A man sits in his home as pictures of Myanmar pro-democracy leader Aung San Suu Kyi and her father General Aung San hang on the wall in Phwartheinkha village. A man sits in his home as pictures of Myanmar pro-democracy leader Aung San Suu Kyi and her father General Aung San hang on the wall in Phwartheinkha village. (Soe Zeya Tun/Courtesy Reuters)

The upcoming by-elections in Myanmar will be closely watched, both by people inside the country and by the international community. The United States and many other nations that have sanctions on Myanmar are viewing the by-elections as a critical test of whether the reforms put into place over the past year and a half have legs, and whether the government is truly willing to allow the National League for Democracy (NLD) to play a major role, since it is likely that Aung San Suu Kyi and other NLD candidates are going to win a sizable majority, if not almost all, of the contested by-election seats. Inside Myanmar, the by-elections are also being viewed by some skeptics of the reform process as the critical sign of the government’s seriousness , since previous glimmers of changes, like in the mid-1990s and the early 2000s, never got so far as to hold an election, and were snuffed out long before.

There have already been many reports, with real credibility, of irregularities in the election before the voting day. Although the Myanmar government has invited Asian and Western observers to come monitor the elections, the NLD has been denied the chance to hold rallies in certain large stadiums, its candidates have reportedly been attacked and harassed, and the military’s favored party has been handing out all kinds of incentives to win votes in many of the contested areas. Suu Kyi herself, these days reluctant to criticize the government, has repeatedly expressed frustration at how the NLD is being treated in the run-up to the vote.

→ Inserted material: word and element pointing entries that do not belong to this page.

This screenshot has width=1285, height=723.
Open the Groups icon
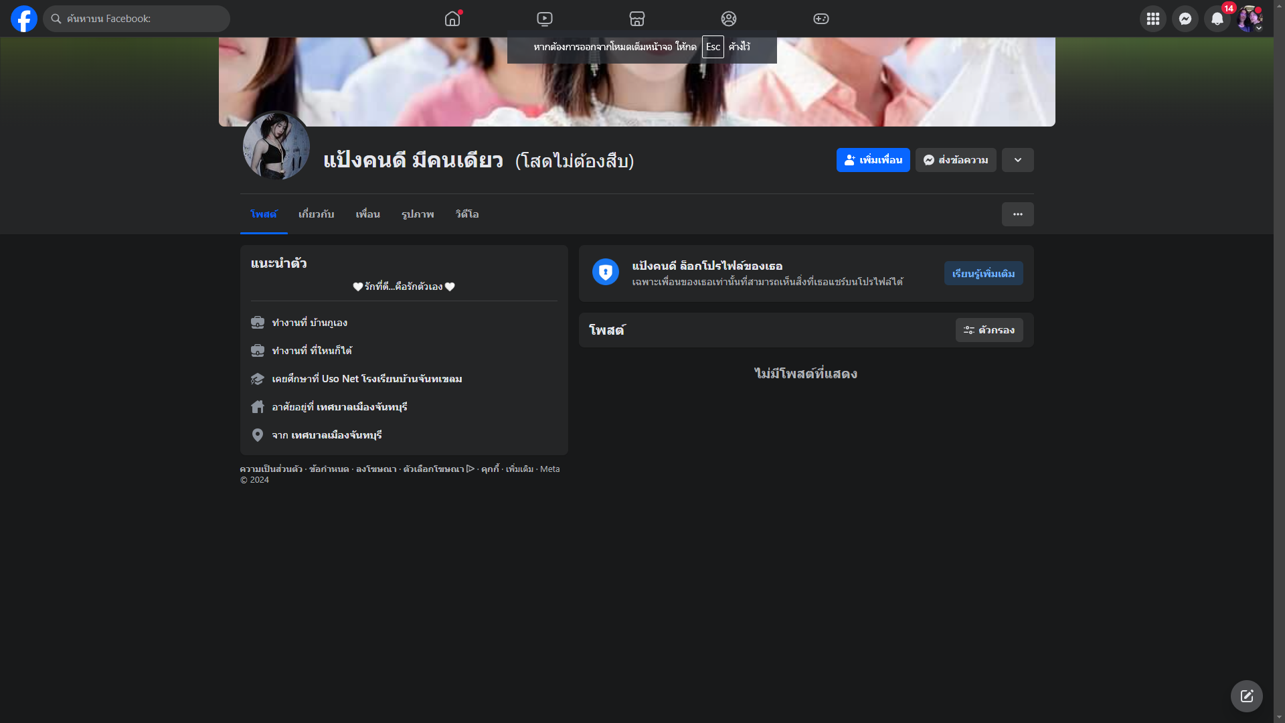(729, 19)
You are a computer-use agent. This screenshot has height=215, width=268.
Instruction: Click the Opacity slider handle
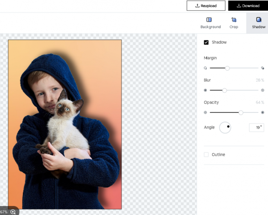(241, 112)
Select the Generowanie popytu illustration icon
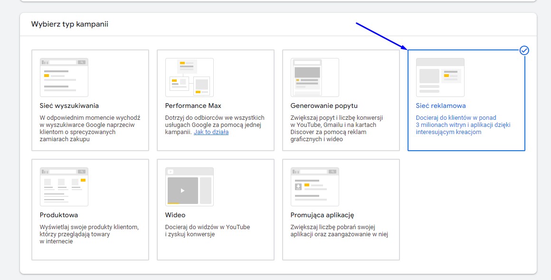Screen dimensions: 551x280 click(x=315, y=77)
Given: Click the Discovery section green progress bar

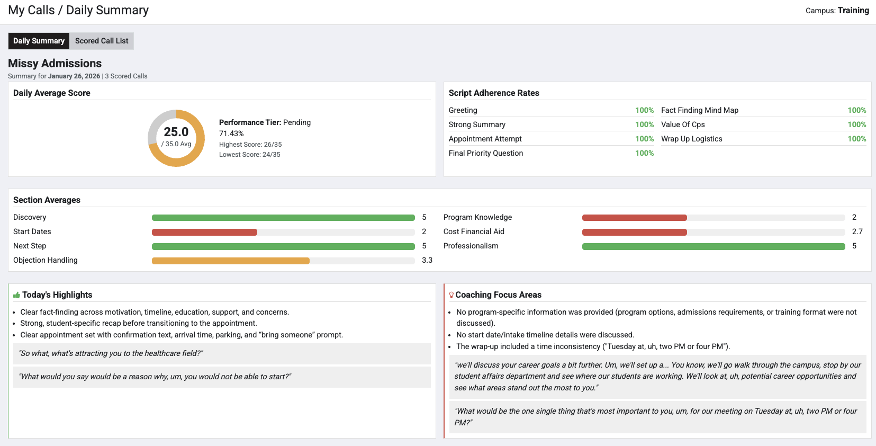Looking at the screenshot, I should [x=283, y=218].
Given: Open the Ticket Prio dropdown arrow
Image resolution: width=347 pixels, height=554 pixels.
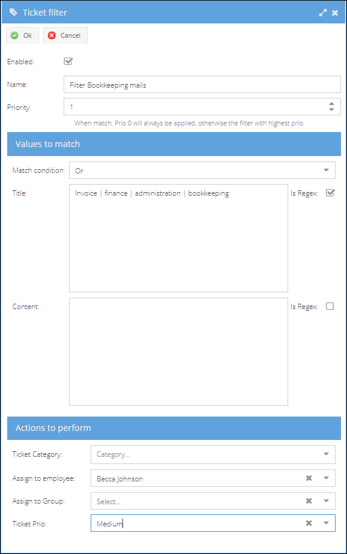Looking at the screenshot, I should point(326,523).
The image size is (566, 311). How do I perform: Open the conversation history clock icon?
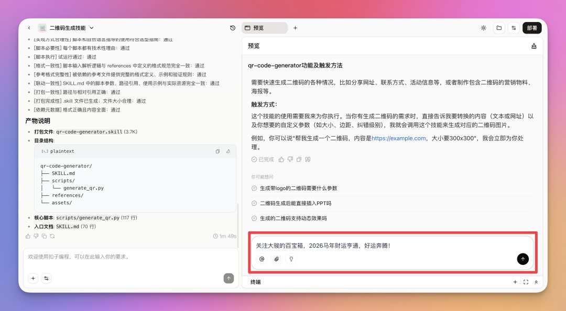pos(233,28)
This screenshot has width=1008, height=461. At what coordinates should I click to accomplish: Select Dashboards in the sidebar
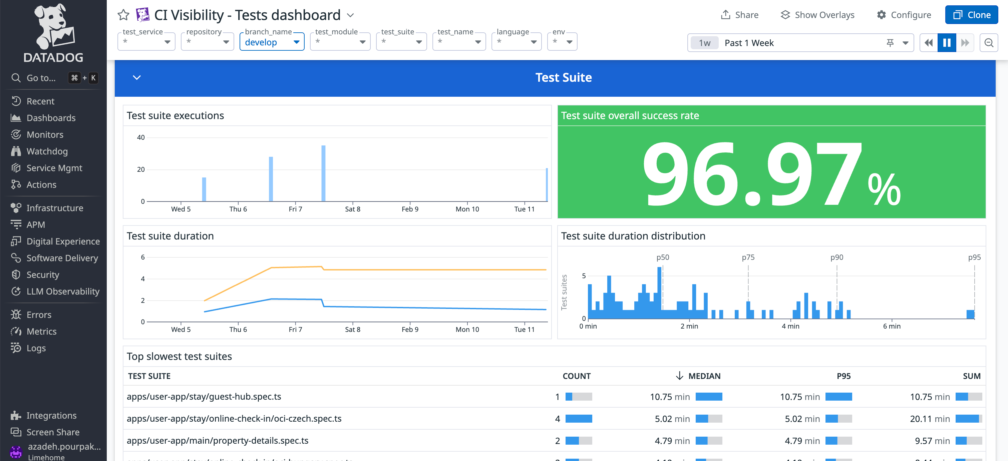pyautogui.click(x=51, y=117)
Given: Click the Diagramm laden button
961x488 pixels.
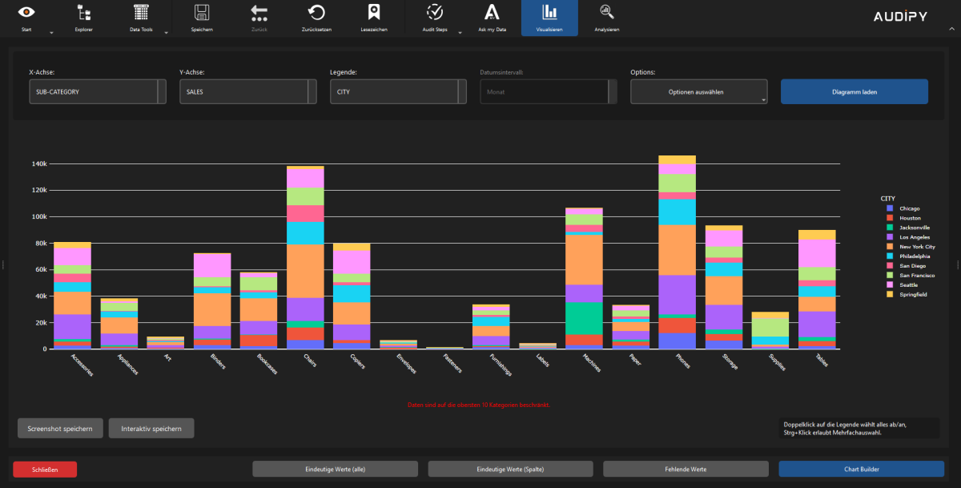Looking at the screenshot, I should (x=854, y=92).
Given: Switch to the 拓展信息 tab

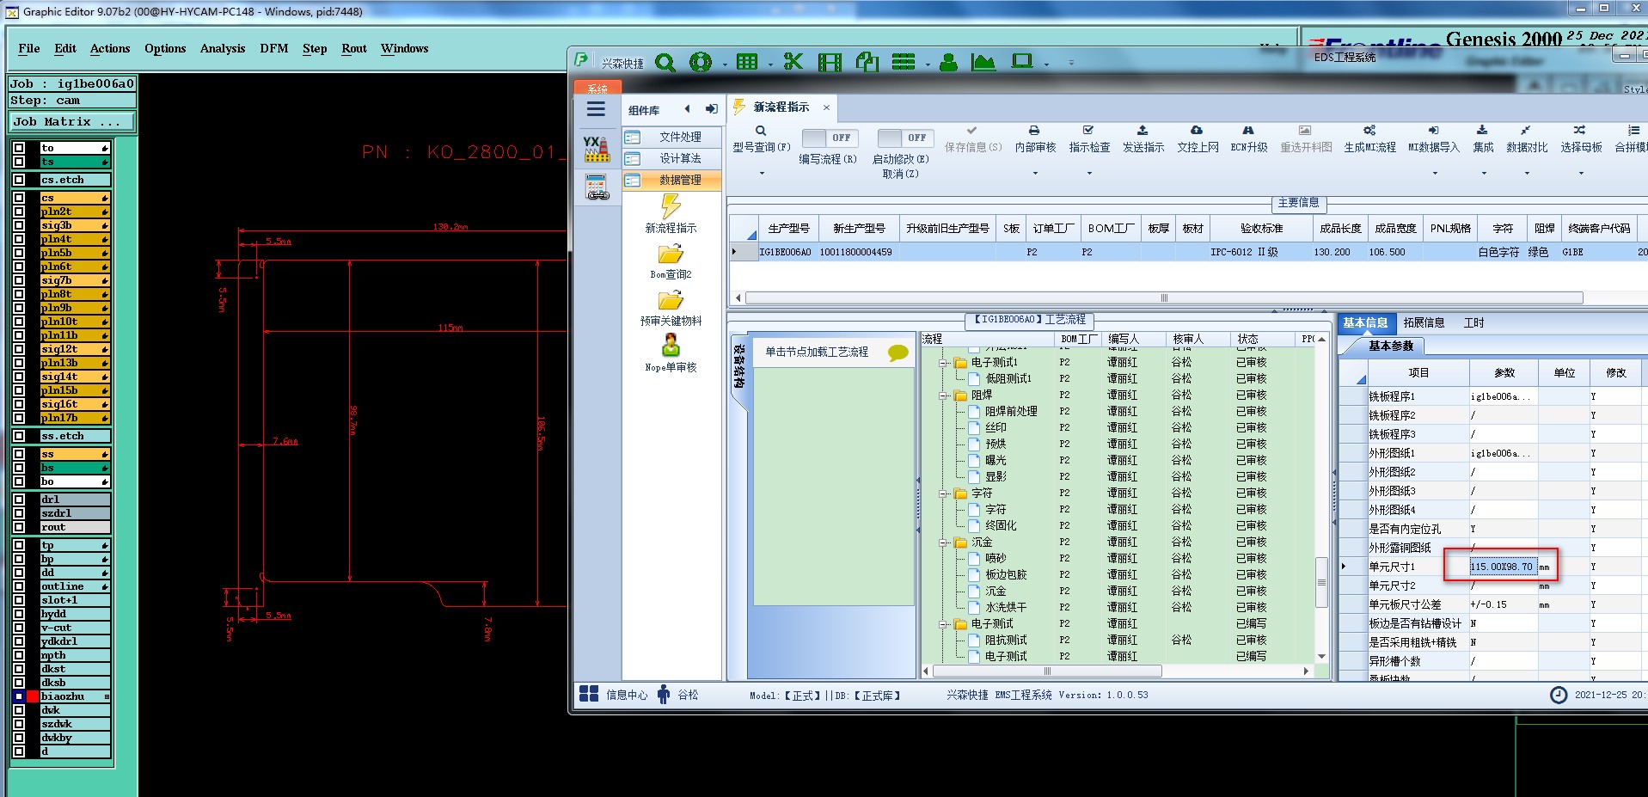Looking at the screenshot, I should pos(1424,323).
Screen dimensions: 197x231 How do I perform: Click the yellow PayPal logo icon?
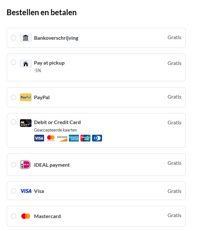click(26, 97)
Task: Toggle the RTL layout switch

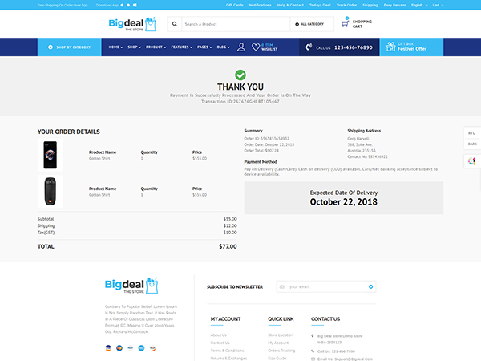Action: 471,133
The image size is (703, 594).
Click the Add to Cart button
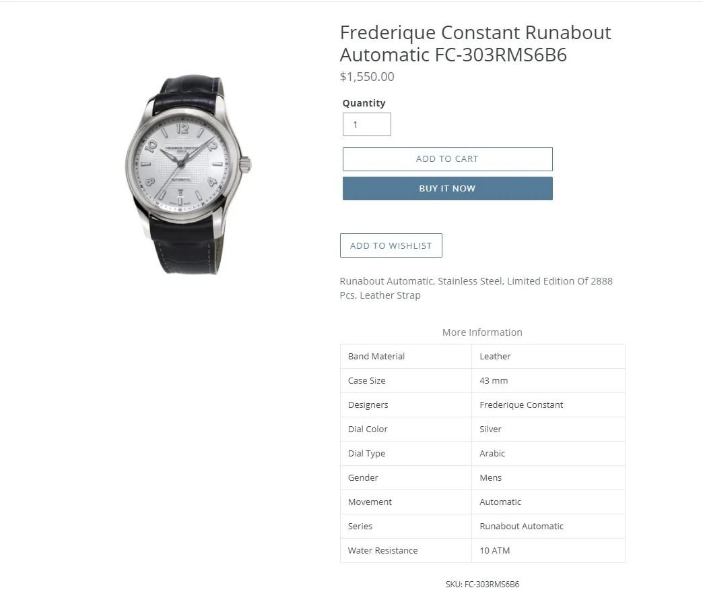tap(447, 159)
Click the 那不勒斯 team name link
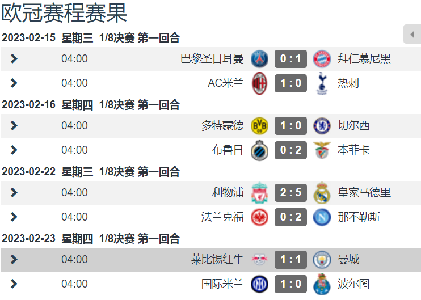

Still, I do not think that on election day there will be massive fraud and irregularities, of the kind one sees in places like Syria or Russia. For one, this election is only for a small portion of seats, and the government can allow the vote to proceed relatively fairly and still ensure the military’s favored party dominates parliament. By holding a relatively free vote on election day, when monitors are there and the world is watching, the government can gain the respect, greater aid, and possible ending of sanctions that it wants. And the Myanmar government, even back under complete military rule in 1990, has always seemed to regard election day as more untouchable, as compared to rigging and thuggery before the vote. Back in 1990, after putting Suu Kyi under house arrest and taking all sorts of measures to try and slant the vote, the regime actually did allow election day to proceed relatively fairly. And then —as will happen now— the NLD triumphed. But now, it is important to remember: it will only be a small triumph, no matter how much the world praises election day.